###Importing necessary libraries

In [1]:
import matplotlib.mlab as mlab
import matplotlib.pyplot as plt
%matplotlib inline
import matplotlib.colors
import numpy as np
import math
import sys
import time
import csv

### Functions

### Function to make a 1D histogram plot
* min and max are determined by x's range, 
* mu and sigma are input estimates of mean and stdev 
* histogram uses nbin bins 
* xlabel is x-axis label (string)
* show = 0 produces figure, show=1 suspends execution to view


In [2]:
def makeHistogram1D(x, mu, sigma, nbin, show, xlabel, addline): 

# create the histogram of the data
    n, bins, patches = plt.hist(x, nbin, normed=1, facecolor='blue', alpha=0.3)
# add a 'best fit' line
#     y = mlab.normpdf(bins, mu, sigma)
#     plt.plot(bins, y, 'g--')
    if (addline): 
        xx = np.linspace(mu-4*sigma, mu+4*sigma, 200)
        yy = 1/(np.sqrt(2*np.pi)*sigma) * np.exp(-0.5 * ((xx - mu)/sigma)**2)
        plt.plot(xx, yy, 'r-')
    plt.xlabel(xlabel)
    plt.ylabel('Probability')
    plt.title('Histogram')
    # Tweak spacing to prevent clipping of ylabel
#     plt.subplots_adjust(left=0.15)
    if (show): 
        plt.show()
    else:
        plt.figure()



### Function to read in {x,y} pair values from a csv file 
* reads in a sample of known size Nsam and return data the (x,y) values as two arrays

In [3]:
def readCSV(filename, Nsam):  

    x = np.zeros(Nsam, float)
    y = np.zeros(Nsam, float)

    print("opening file ", filename)
    with open(filename, 'rb') as f:
        reader = csv.reader(f)
        n = 0
        for row in reader:
            x[n] = float(row[0])
            y[n] = float(row[1])
            n += 1
    print("sample read has size ", n)  # note: no check that n=Nsam here
    return x,y


###MAIN BOOTSTRAP CODE 

In [4]:
if __name__ == "__main__":
    tstart = time.clock()

# read in an existing file of known size
    Nread = 1000000
    x,y = readCSV("testFile.csv", Nread)

# downsample input data if desired  
    Nsam = 1000
    if (Nsam < Nread):
        x = x[0:Nsam]
        print("x downsampled to length ", len(x))

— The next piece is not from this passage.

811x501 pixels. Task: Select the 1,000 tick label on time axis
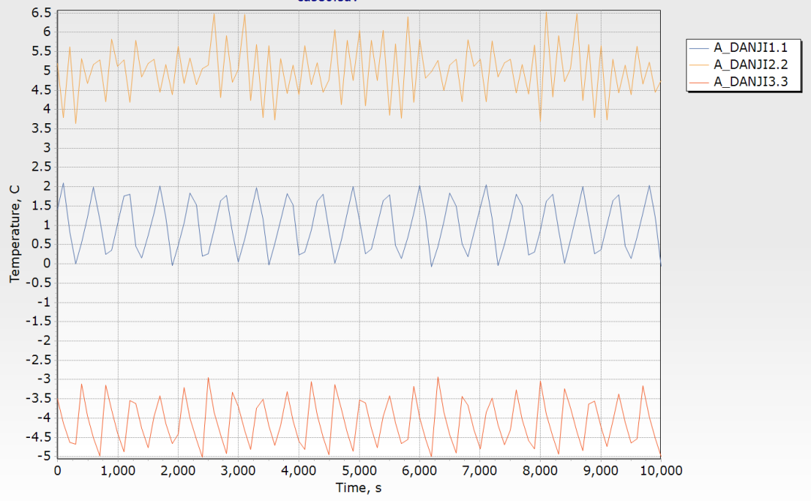tap(118, 471)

# record mean and stdev of sample
    xmeanSam = sum(x)/Nsam
    xstdevSam = np.sqrt(sum((x-xmeanSam)**2)/(Nsam-1))
    print ("sample mean and stdev of x", xmeanSam, xstdevSam)

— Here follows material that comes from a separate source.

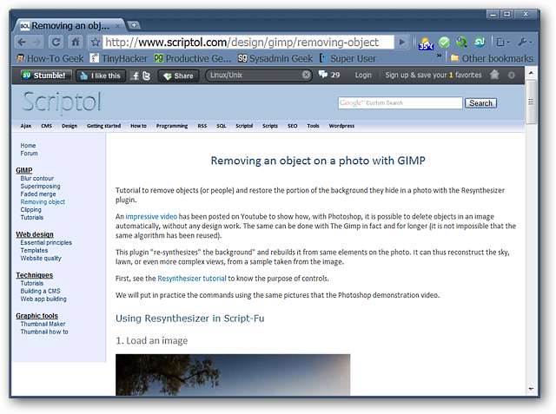This screenshot has height=414, width=556.
Task: Click the Google Custom Search input field
Action: click(x=400, y=102)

# M is the number of bootstrap samples to generate
    M = 1000
    print("Doing", M, "boostrap resamplings on sample of size ", Nsam)

# create arrays to hold iteration values of mean and stdev
    xmean = np.zeros(M,float)
    xstdev = np.zeros(M,float)
    
# start bootstrap
    i=0
    while(i<M):
        itmp = np.random.random_integers(0, Nsam-1, Nsam)
        xtmp = x[itmp]

# record mean and stdev for this sample
        xmean[i] = sum(xtmp)/Nsam
        xstdev[i] = np.sqrt(sum((xtmp-xmean[i])**2)/(Nsam-1))

        if(i%100==0): print("iteration", i)
        i += 1
# compute median and 5, 95%-ile values 
    xmeansort = np.sort(xmean)
    print("5, 50, 95 percent mean = ", xmeansort[int(0.05*M)], xmeansort[int(0.5*M)], xmeansort[int(0.95*M)])
    xstdevsort = np.sort(xstdev)
    print("5, 50, 95 percent stdev = ", xstdevsort[int(0.05*M)], xstdevsort[int(0.5*M)], xstdevsort[int(0.95*M)])
    
    tend = time.clock()
    print("total time elapsed= ", tend-tstart)

# plot frequency distributions from full set of bootstrap resamplings
    makeHistogram1D(xmean, xmeanSam, xstdevSam/np.sqrt(Nsam), 100, 0, 'mean x', 1)
#     fac = np.sqrt(Nsam*M)
    makeHistogram1D(xstdev, xstdevSam, xstdevSam/M, 100, 1, 'stdev x', 0)

opening file  testFile.csv


Error: iterator should return strings, not bytes (did you open the file in text mode?)